Боялась, что ее ударит током.
Пройдя вдоль маминых куртин с розами, попадаешь в южный угол тесного сада, где мы с дедом посадили два дерева: тополь по случаю рождения Солнышка и немного запоздалую, зато внушительную липу — в честь меня самого.
Почти не разговаривая друг с другом, мы вскопали землю, воткнули саженцы, натянули шнуры, принесли воду.
Через три года кто-то из очередных покупателей дома убрал тополь, возможно, по настоянию «Швейцарских железных дорог». С момента своего возникновения эта компания неутомимо прокладывала крутые, но нерентабельные участки нашего «Восточного экспресса» — прямо вдоль нашей садовой изгороди.
Дерево повалили примерно в то время, когда умер брат. Мы заказали могильный камень. На нем было высечено солнце, а под изображением солнца оставлено место для имен родителей. Всего через несколько лет они уютно расположились рядом с ним.
Однажды, в звездную январскую ночь, я усадил их на Пояс Ориона, любимое созвездие моего отца на зимнем небосклоне. А Солнышко поместил между ними. Они болтали ногами в космосе. И не боялись.
Но я не знал, куда мне деть Якоба, ведь он спит взаперти.
19
Моя липа стоит по сей день. Ее мощные ветви оплетают ставший бесполезным контактный провод железнодорожной трассы. Между шпалами растет лопух, рельсы утратили блеск, и нет уже путевого обходчика с семенящей походкой и красными сигнальными флажками в заплечном футляре. И нет никого, кто из кухонного окна протягивал бедолаге кусок хлеба, намазанный кремом. Он так жадно впивался в кондитерское изделие своими изъеденными зубами, что ванильный крем непременно шмякался на коричневый гравий. Он символизировал железную дорогу, а мы — ее убогий сервис на обочине крутого перегона.
Днем после занятий в школе я втаскивал тяжкий солнечный свет нашего семейства по почти непреодолимым ступенькам в какое-нибудь купе третьего класса.

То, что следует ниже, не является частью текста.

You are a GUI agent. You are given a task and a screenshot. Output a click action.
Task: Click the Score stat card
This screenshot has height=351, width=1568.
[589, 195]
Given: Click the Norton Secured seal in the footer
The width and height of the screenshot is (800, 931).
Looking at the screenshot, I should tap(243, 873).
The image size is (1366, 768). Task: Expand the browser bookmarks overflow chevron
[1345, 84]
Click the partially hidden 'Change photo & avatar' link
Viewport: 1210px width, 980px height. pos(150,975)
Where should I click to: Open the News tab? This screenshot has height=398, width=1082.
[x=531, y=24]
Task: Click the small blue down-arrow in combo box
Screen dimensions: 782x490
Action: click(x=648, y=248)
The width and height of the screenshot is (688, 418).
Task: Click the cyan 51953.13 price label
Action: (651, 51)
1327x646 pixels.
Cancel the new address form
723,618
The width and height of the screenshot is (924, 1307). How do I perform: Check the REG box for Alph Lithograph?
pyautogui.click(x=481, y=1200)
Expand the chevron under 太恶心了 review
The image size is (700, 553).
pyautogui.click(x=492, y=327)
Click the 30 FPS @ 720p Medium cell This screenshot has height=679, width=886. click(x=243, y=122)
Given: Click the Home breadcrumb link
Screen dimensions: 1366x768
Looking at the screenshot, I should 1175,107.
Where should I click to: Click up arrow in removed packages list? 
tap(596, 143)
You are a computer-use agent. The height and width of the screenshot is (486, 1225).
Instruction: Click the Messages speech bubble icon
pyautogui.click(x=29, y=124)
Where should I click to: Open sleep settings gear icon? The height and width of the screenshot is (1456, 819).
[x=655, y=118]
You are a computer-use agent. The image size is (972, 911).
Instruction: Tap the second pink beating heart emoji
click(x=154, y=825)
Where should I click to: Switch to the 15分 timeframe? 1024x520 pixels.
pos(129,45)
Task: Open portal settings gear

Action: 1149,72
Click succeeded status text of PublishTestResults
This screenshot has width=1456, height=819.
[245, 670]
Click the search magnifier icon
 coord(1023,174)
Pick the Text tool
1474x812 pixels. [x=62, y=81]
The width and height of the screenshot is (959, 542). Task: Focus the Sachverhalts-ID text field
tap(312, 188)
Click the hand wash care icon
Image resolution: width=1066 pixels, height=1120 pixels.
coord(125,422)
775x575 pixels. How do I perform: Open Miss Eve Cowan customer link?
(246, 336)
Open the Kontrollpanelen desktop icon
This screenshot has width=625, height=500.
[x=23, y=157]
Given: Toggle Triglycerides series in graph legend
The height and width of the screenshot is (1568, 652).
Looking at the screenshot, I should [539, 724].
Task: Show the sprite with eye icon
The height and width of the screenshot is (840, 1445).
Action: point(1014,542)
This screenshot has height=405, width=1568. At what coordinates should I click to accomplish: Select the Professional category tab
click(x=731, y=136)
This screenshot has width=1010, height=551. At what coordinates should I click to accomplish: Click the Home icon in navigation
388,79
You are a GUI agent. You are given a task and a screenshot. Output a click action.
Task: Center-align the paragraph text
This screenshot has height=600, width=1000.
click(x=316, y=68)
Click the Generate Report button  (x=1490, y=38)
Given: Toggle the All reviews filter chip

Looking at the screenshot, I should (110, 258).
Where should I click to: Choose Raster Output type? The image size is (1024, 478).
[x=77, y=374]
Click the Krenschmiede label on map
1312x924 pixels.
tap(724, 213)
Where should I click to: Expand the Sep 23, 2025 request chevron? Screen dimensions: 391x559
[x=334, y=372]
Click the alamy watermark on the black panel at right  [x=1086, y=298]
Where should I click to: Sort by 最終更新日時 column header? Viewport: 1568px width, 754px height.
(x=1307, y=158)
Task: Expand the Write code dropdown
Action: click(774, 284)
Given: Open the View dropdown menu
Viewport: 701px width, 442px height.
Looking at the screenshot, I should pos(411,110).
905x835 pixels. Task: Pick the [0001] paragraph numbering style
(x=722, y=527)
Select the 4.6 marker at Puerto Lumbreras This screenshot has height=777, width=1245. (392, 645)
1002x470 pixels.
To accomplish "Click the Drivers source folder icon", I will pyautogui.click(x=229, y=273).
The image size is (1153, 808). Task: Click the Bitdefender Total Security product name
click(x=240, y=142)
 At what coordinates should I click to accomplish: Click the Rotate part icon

Брат смирно сидел на деревянной скамье напротив меня и разглядывал проплывавший мимо пейзаж из-под своего несоразмерного лба. Поездки не были нам в тягость. Мы не забывали, что он не может ходить. Но ездить, летать, петь — почему бы и нет? Мы умудрялись хоть чуть-чуть уменьшать гравитацию будней и на хорошо контролируемом участке совершали, втайне усмехаясь, триумфальный проезд мимо вечно озабоченного родительского дома.
Когда свет в купе становился темно-зеленым от елок, то есть когда мы въезжали в ущелье, брат зачитывал мне вслух объявление на трех государственных языках, каковое запрещало выбрасывать из окна тяжелые предметы. К каждому деревянному подоконнику были прибиты по две эмалированные таблички с этим запретом. Значит, пора было вышвыривать наши пустые бутылки, унесенные из дому в синем спортивном рюкзаке. Я всегда точно попадал в скалу Бах.
Солнышко в восторге хлопал себя по бедрам, от смеха голова у него заваливалась назад, и он начинал захлебываться воздухом. Я зажимал ему рот и нос, пока он, откашлявшись, не начинал снова дышать.